Der brasilianische Senat will Krypto- und Blockchain-Experten einstellen, um ihn in politischen Fragen zu beraten

Quelle: AdobeStock / Rodrigo Luft

Der brasilianische Senat möchte Experten mit fortgeschrittenem Wissen über Kryptoassets und Blockchain-Technologie rekrutieren – wahrscheinlich, um ihm dabei zu helfen, die Gesetzgebung für die noch junge Kryptoindustrie des Landes besser zu gestalten.

Bei einem Beamten Post vom Senat schrieben die Personalchefs, dass Kandidaten „spezifische Kenntnisse“ sowohl über „Kryptoassets als auch Blockchain“ besitzen müssen. In der Mitteilung wurde erklärt, dass die Kandidaten neben „allgemeinen Kenntnissen“ über die Technologie nachweisen müssten, dass sie über ein spezifisches Verständnis von Smart Contracts, Blockchain-Technologie und „Algorithmen“ sowie über Kenntnisse im Wirtschafts-, Unternehmens- und Verbraucherrecht verfügen. Sie müssen auch über die einschlägigen Vorschriften in der Branche gut informiert sein.

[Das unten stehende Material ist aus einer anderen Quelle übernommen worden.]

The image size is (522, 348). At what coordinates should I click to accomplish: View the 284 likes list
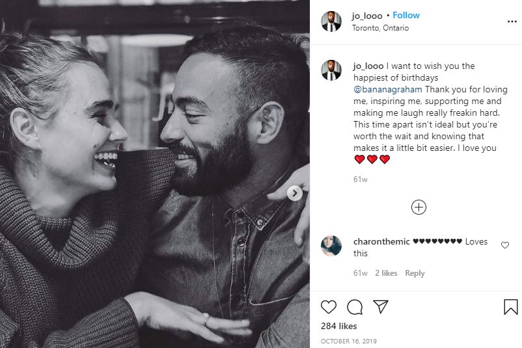coord(338,326)
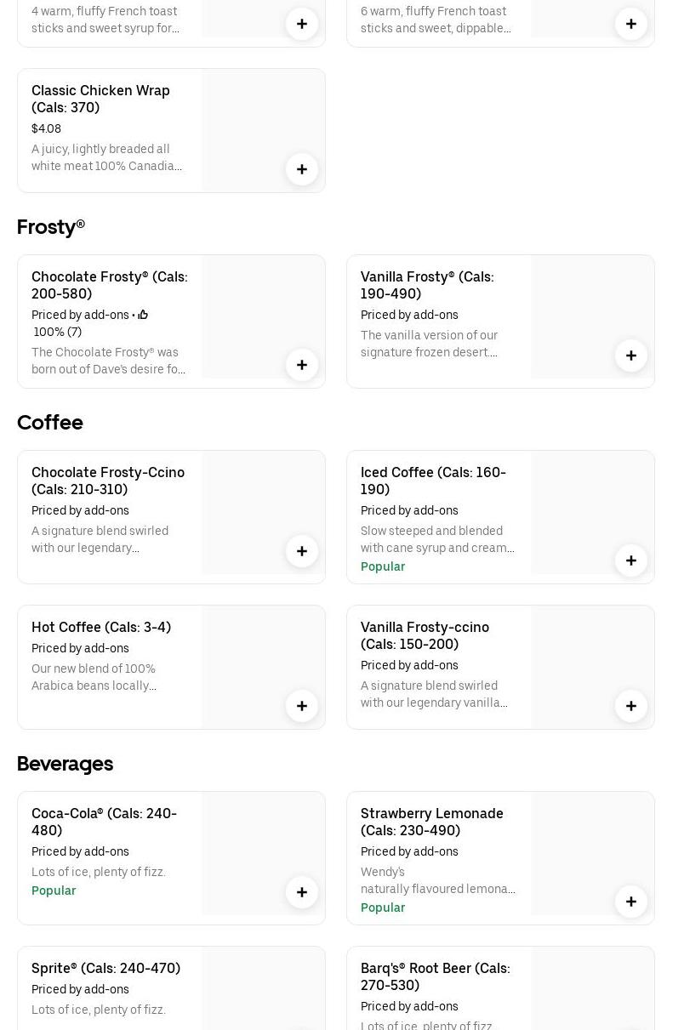Add Classic Chicken Wrap to cart
Screen dimensions: 684x1030
pos(302,169)
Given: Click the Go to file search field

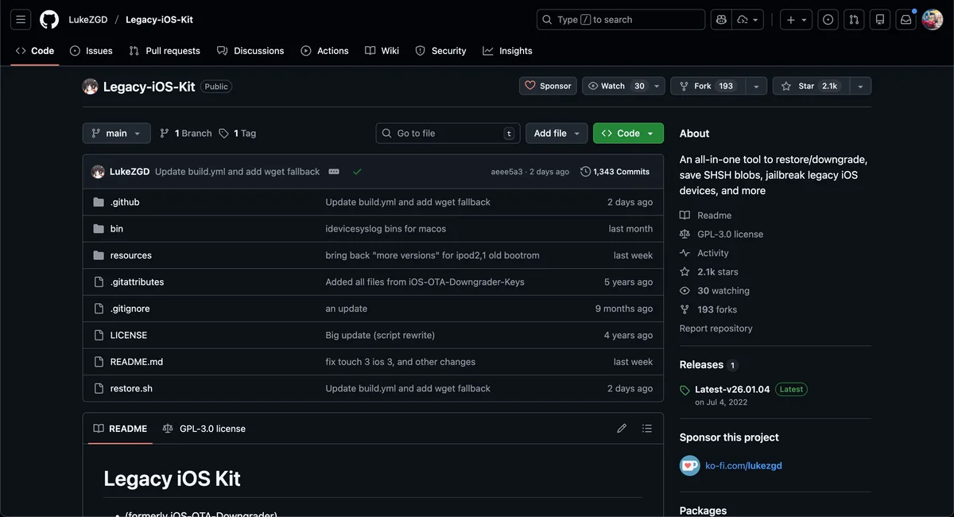Looking at the screenshot, I should point(448,134).
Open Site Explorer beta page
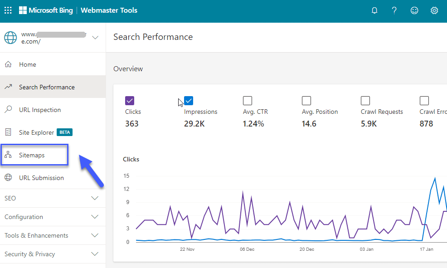This screenshot has height=268, width=447. pos(37,132)
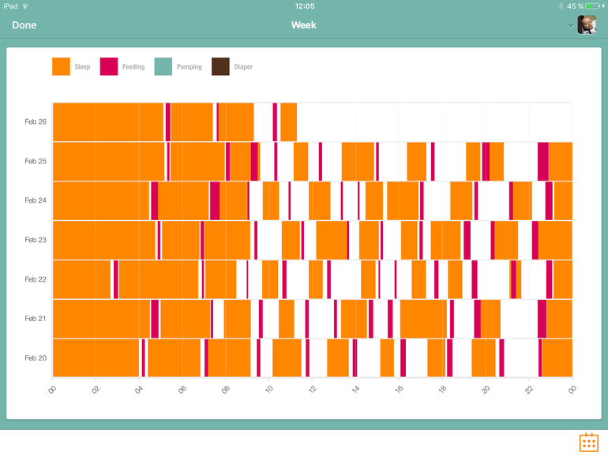Select the teal Pumping legend swatch
608x456 pixels.
pos(163,67)
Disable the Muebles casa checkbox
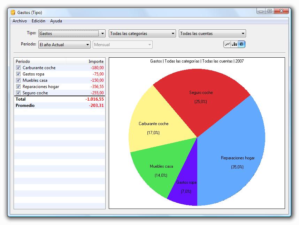This screenshot has height=225, width=299. [18, 80]
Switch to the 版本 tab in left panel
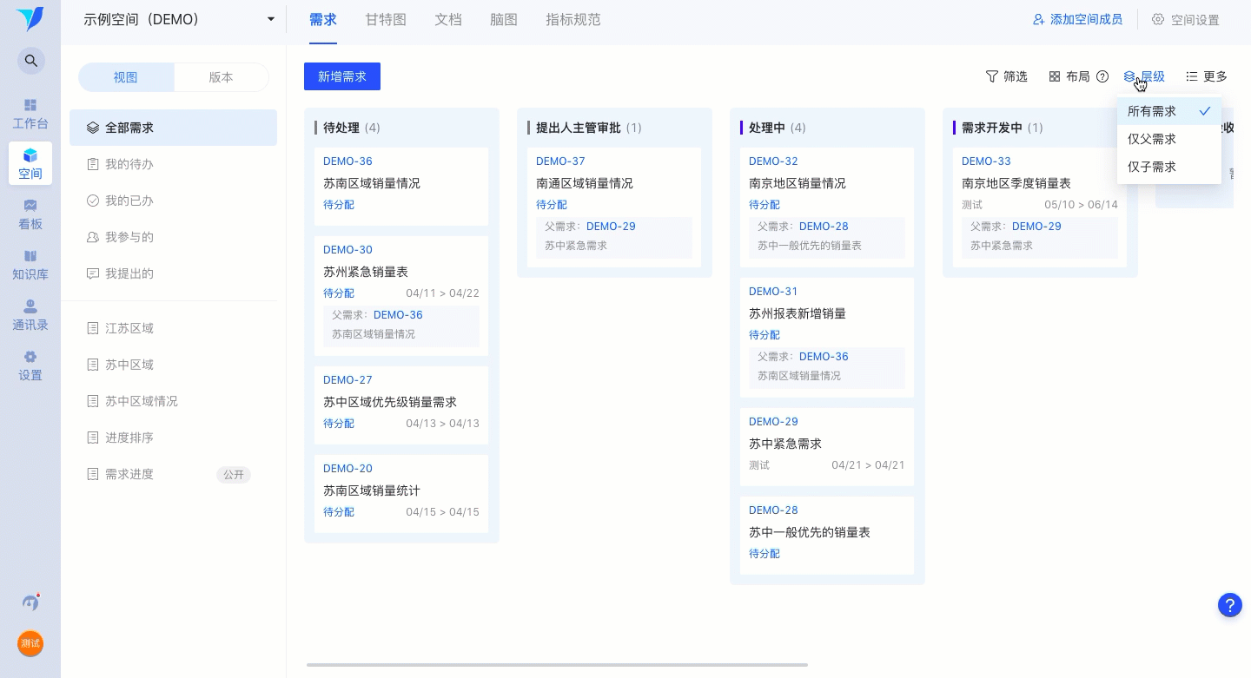Viewport: 1251px width, 678px height. coord(221,77)
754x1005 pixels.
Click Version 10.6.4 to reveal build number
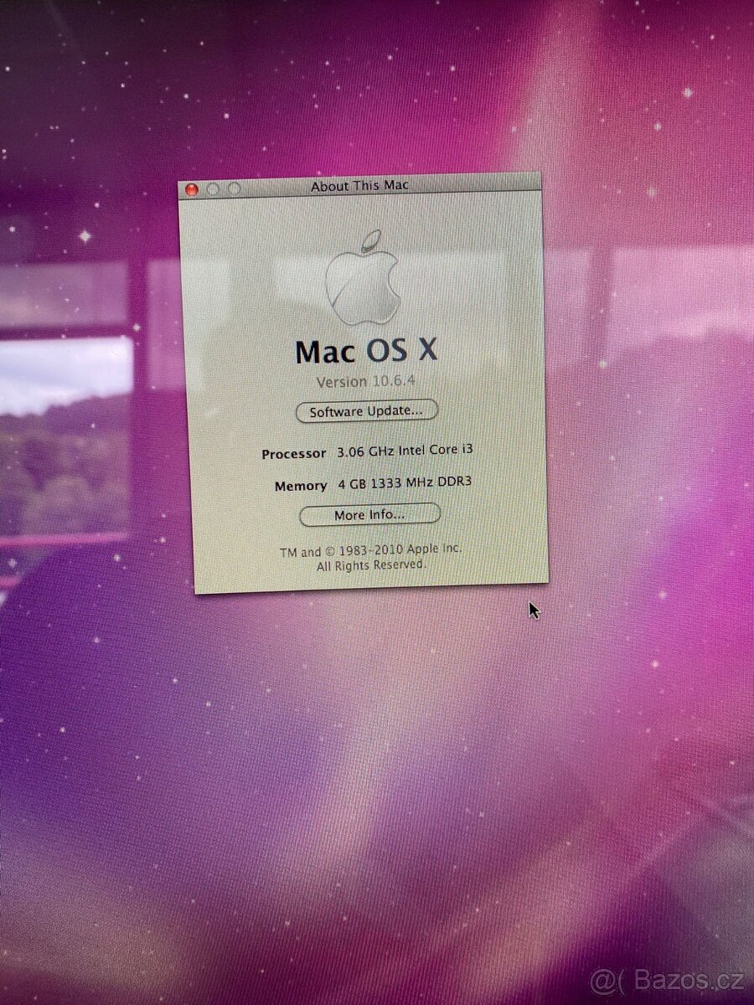tap(365, 381)

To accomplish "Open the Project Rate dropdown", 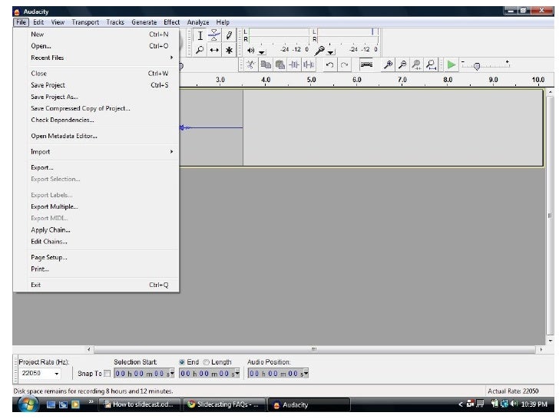I will (57, 374).
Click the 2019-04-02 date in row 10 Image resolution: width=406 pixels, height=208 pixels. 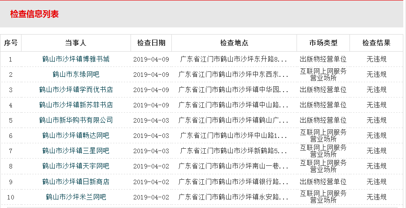tap(151, 196)
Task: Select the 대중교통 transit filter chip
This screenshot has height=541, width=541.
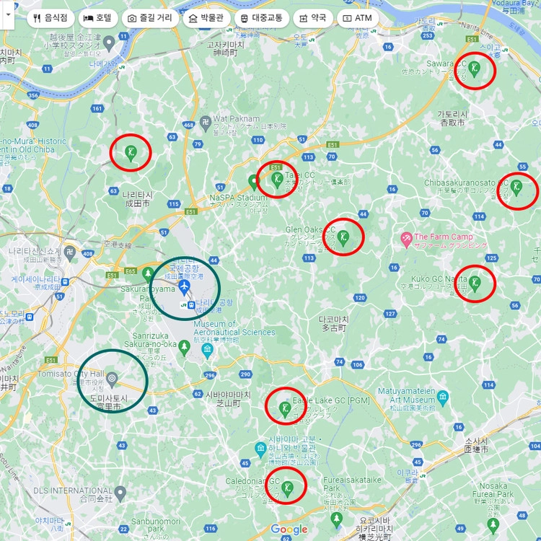Action: (262, 18)

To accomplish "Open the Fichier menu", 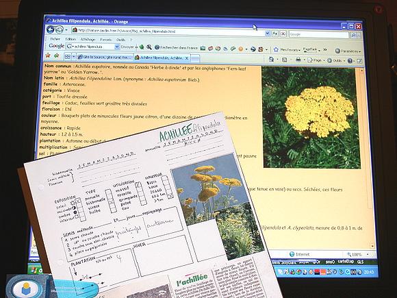I will click(x=55, y=39).
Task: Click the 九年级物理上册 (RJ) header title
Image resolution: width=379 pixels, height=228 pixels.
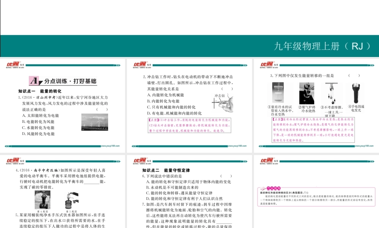Action: coord(323,46)
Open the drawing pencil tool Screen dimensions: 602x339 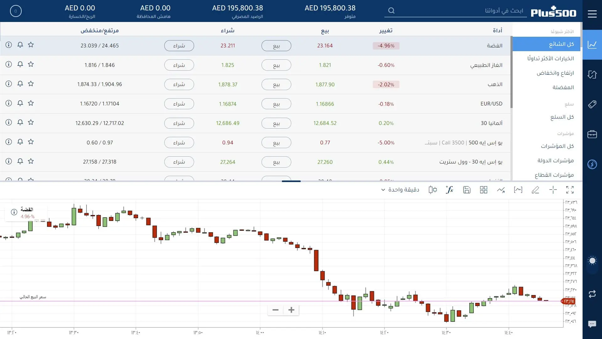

Der Senat kündigte an, dass er versuchen werde, zwei Stellen in diesem Bereich einzustellen, und dass den erfolgreichen Kandidaten der Titel „Rechtsberater des Senats“ angeboten werde. Die Mitarbeiter werden „Gesetzes- und Haushaltsberatung“ sowie „Wirtschafts-“ und „IT“-„Analysen“ anbieten.

Die Medien-Examen gemeldet dass die Mitarbeiter auch als Berater für beide Senatsausschüsse und den Nationalkongress (das untere Parlamentshaus) zu den Themen „Blockchain-Technologie, Kryptoassets und andere Themen im Zusammenhang mit Wirtschaft und Recht“ tätig sein werden.

Bewerberinnen und Bewerber müssen Absolventinnen und Absolventen anerkannter Hochschulen sein, wobei der Senat Bewerbungen aller Absolventinnen und Absolventen unabhängig vom Studiengang entgegennimmt. Sie werden in einer bundesweit in den Landeshauptstädten durchgeführten Prüfung auf ihre Kenntnisse und Fristen geprüft für Bewerbungen ist der 21. September.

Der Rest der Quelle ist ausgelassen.